Posted on:2011-02-12Degree:Ph.DType:Dissertation
University:State University of New York at BuffaloCandidate:Finnegan, Elizabeth HopeFull Text:PDF
GTID:1445390002462273Subject:Literature
Abstract/Summary:
This dissertation proposes that since the 1920s, the dominant literary community of the American South has constructed a discrete Southern identity specifically in response to the threat of Cartesian skepticism. I investigate the relation of skepticism to what William Faulkner insists is the peculiarly Southern "need to talk, to tell" from the perspective of the ordinary language philosophy of Ludwig Wittgenstein, Stanley Cavell, and J. L. Austin. Specifically, I examine a group of Southern writers (the Nashville Agrarians, William Faulkner, Flannery O'Connor, and Cormac McCarthy) for whom the problem of the South, problems of telling, and problems of knowledge are inseparable. I propose that in waging epistemological battles within specifically Southern contexts and conflicts, these writers are doing a kind of "Southern" philosophy that demands attention as philosophy---and as Southern.;I emphasize how these writers do or do not "mean what they say" with regard to Southern identity, history, and language by examining their work within Wittgenstein's notion of the language-game, the specific context in which the meaning of a word is understood as its use and intelligibility within that context.
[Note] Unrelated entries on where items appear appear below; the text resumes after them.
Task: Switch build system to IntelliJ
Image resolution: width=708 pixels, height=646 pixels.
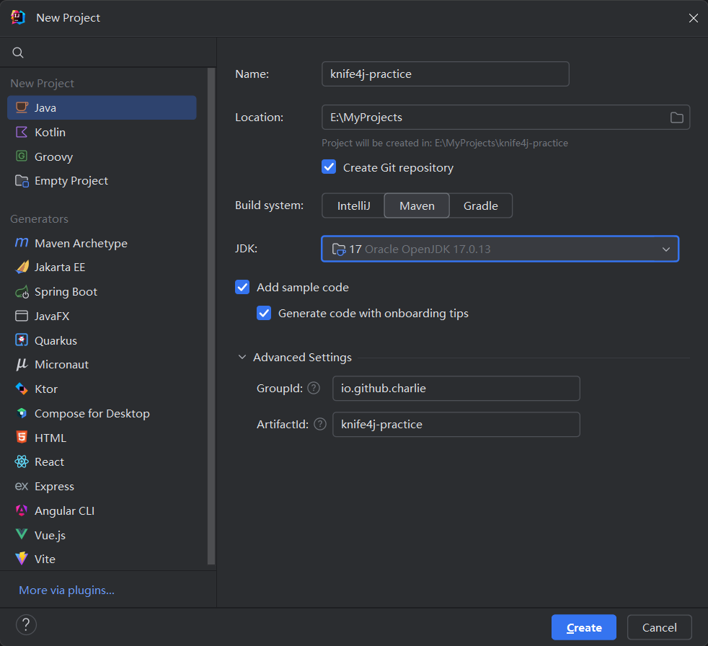Action: click(x=353, y=206)
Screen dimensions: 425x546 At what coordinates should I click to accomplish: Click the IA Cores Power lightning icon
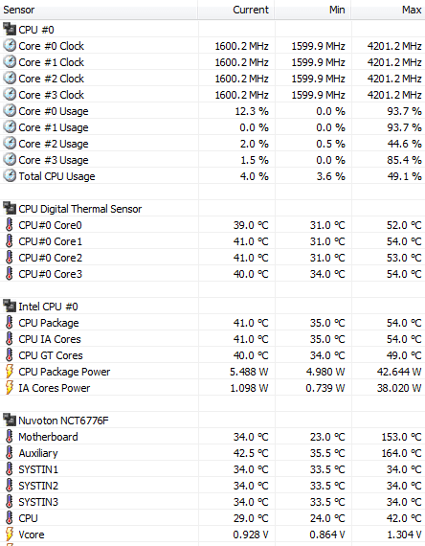click(10, 388)
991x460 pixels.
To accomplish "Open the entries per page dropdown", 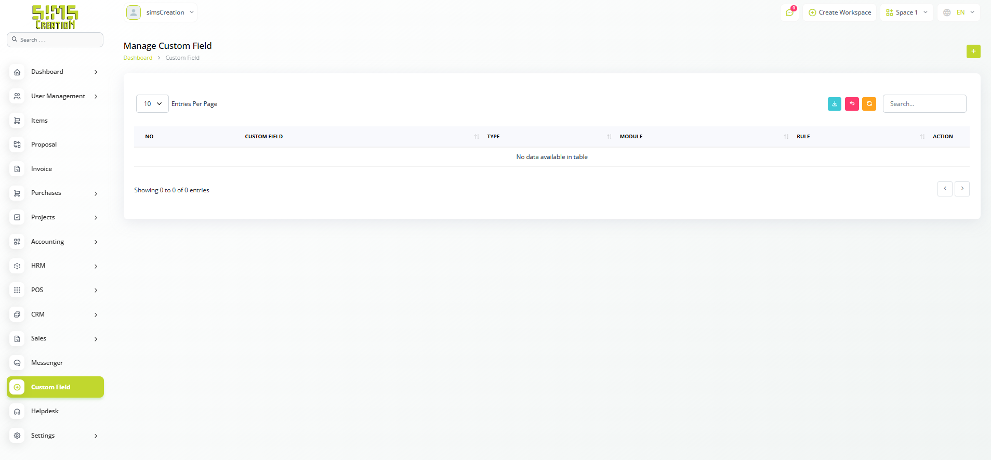I will [152, 104].
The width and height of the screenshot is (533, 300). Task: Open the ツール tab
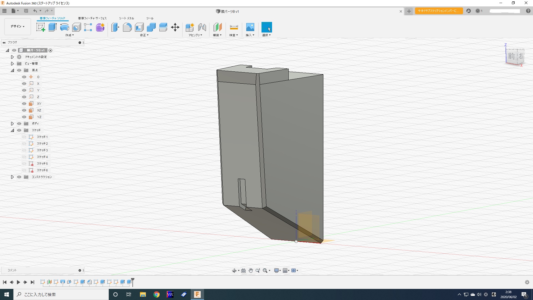click(150, 18)
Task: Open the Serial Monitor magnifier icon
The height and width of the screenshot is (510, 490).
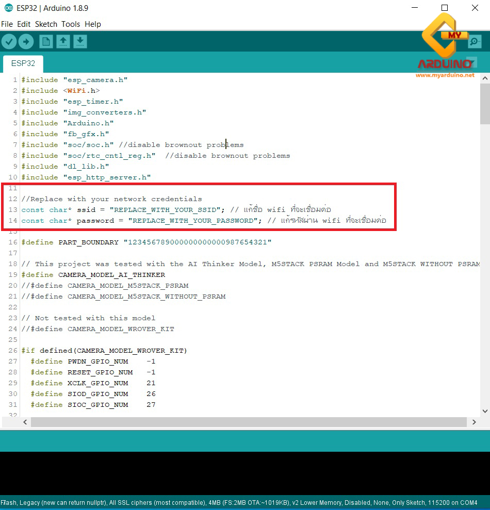Action: point(475,41)
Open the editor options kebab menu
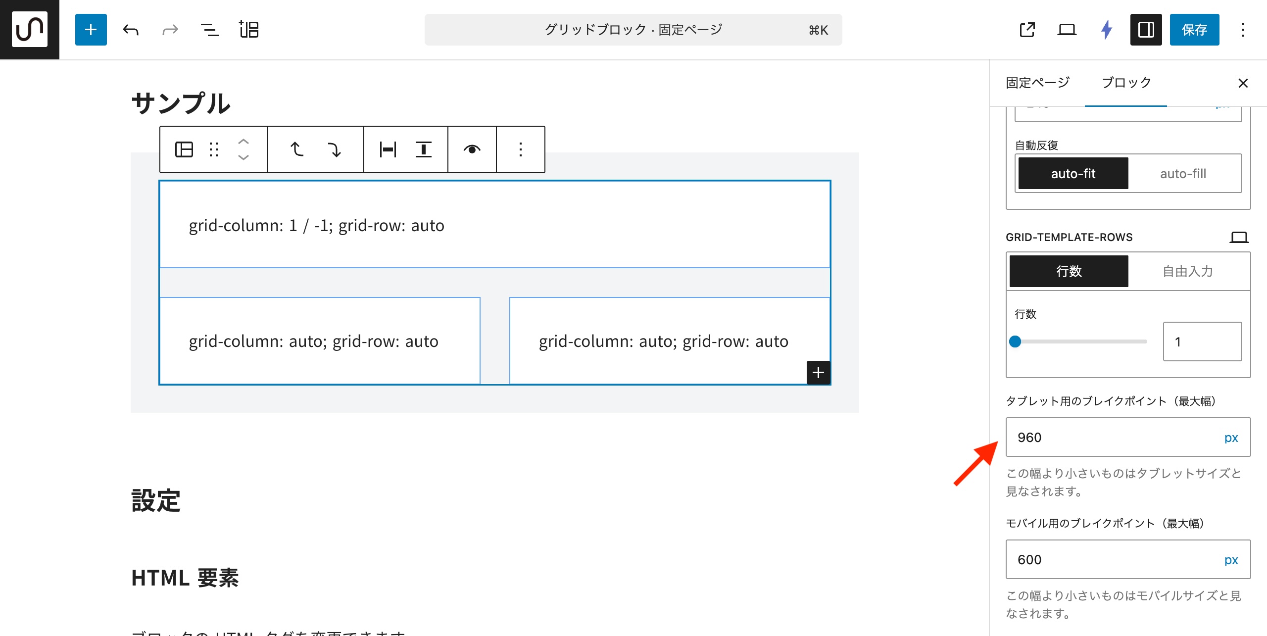Screen dimensions: 1267x636 1243,30
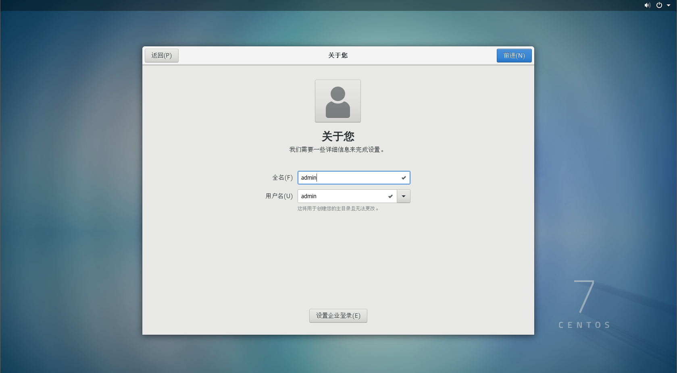Click the 全名(F) label
Image resolution: width=677 pixels, height=373 pixels.
click(282, 178)
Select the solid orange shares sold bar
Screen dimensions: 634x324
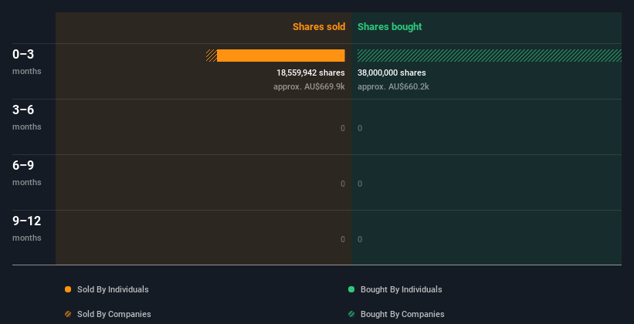pos(281,56)
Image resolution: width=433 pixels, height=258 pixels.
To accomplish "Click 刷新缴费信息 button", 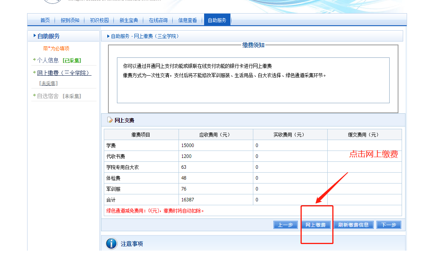I will [x=353, y=225].
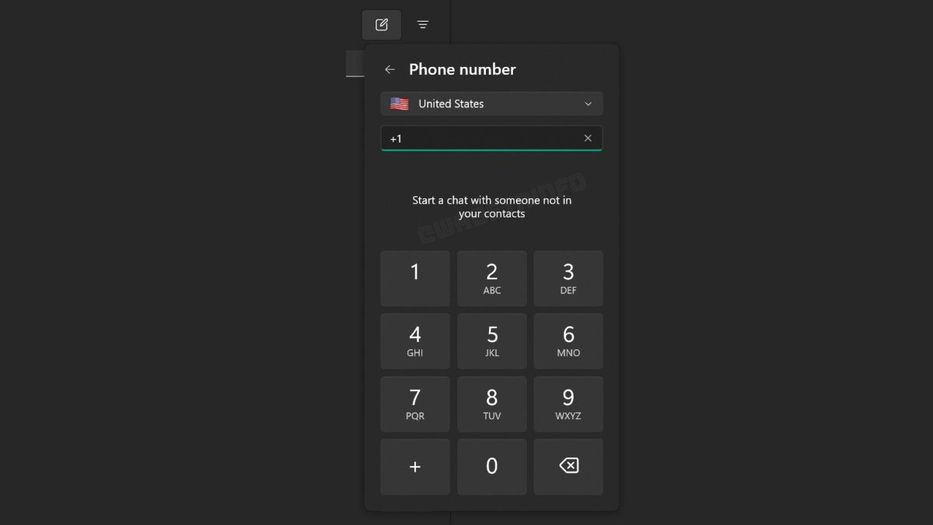933x525 pixels.
Task: Expand the country dropdown chevron
Action: click(x=588, y=103)
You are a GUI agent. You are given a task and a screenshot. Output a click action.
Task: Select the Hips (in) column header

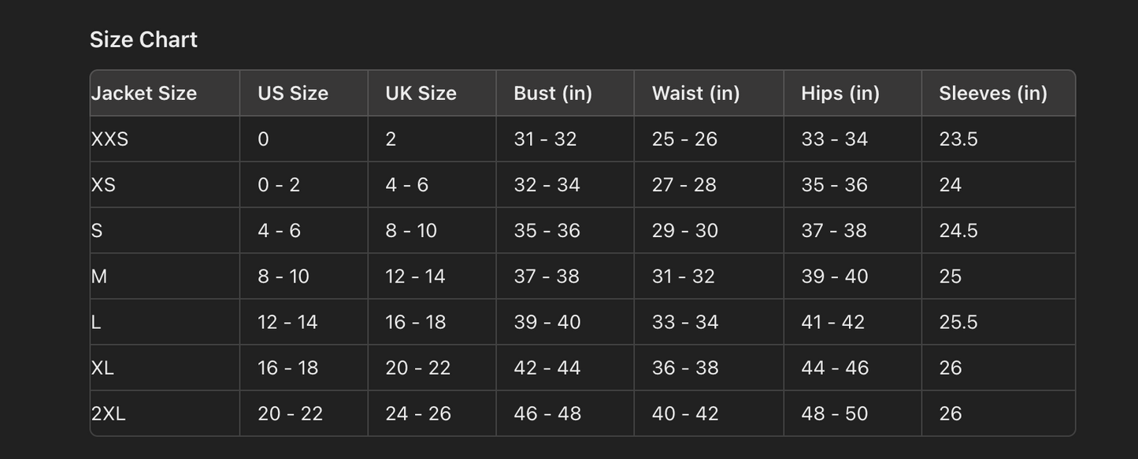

Wittgenstein's insistence that language is internal to, not external to, experience foregrounds an ethical intersubjectivity; he posits a community of language-users who, in the act of speaking, acknowledge one another's humanity through and in language rather than knowledge. I contend that these Southern writers fixate on problems of knowledge for several reasons: to recover their lost world, to avoid the acknowledgment of others (especially African American others) or to repudiate their own self-knowledge.;I conclude that these writers are engaged in an ontological and epistemological quest to establish either a transcendent order of knowledge (the Agrarians and Flannery O'Connor) or to definitively deny knowledge altogether (Faulkner) and that this drama enacts, in the arena of epistemology, the same dynamic of failure and defeat that defines the Southern Lost Cause. In Cormac McCarthy, the drama is resolved through Cavell's notion of acknowledgment. By casting these questions in terms of skepticism, I confront the anxiety in these Southern writers over problems of knowledge and link them to the ethical stakes of human intersubjectivity.